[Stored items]
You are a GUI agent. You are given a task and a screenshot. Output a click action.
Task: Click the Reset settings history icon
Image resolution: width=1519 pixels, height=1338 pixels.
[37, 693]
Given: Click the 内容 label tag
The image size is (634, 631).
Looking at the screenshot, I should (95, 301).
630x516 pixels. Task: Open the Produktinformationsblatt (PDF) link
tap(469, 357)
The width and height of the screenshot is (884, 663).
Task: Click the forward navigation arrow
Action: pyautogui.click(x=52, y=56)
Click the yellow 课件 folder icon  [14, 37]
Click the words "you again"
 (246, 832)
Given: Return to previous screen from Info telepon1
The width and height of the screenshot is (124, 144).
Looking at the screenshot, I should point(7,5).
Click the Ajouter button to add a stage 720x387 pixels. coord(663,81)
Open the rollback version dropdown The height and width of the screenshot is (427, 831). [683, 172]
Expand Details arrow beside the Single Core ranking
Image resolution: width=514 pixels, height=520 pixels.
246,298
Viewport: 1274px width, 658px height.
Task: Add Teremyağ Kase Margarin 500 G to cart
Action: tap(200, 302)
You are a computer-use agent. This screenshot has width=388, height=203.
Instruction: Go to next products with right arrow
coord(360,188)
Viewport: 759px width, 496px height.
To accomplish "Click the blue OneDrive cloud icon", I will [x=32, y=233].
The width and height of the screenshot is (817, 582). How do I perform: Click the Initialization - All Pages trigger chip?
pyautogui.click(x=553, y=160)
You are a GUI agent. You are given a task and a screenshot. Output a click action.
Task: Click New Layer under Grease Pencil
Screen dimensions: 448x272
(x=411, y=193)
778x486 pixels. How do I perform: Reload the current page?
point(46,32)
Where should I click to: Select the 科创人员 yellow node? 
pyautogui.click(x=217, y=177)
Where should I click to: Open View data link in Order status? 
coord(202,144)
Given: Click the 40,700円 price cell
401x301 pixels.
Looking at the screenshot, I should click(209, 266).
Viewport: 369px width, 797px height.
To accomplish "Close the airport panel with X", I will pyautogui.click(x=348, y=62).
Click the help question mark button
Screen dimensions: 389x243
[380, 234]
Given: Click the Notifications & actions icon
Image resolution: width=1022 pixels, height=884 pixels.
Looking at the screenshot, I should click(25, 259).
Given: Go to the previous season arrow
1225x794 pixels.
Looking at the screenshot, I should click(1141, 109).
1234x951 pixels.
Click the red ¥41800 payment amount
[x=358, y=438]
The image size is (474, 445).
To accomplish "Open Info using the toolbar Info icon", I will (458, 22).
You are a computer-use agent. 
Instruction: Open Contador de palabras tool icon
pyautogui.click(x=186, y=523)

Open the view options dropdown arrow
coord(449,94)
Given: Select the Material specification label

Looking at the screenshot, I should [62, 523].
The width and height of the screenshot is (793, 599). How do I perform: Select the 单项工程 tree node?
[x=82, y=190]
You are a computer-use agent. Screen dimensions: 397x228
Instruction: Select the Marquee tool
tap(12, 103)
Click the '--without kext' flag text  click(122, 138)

**Exercise details**
Your task is to find each line in the entries that contains the string "agent" and copy it.

**Task result**
You are a GUI agent. You are given a task and a screenshot. Output a click action.
You are a computer-use agent. This screenshot has width=388, height=203.
You are a GUI agent. You are given a task and a screenshot. Output a click action.
You are a computer-use agent. 
You are a computer-use agent. Screen dimensions: 397x228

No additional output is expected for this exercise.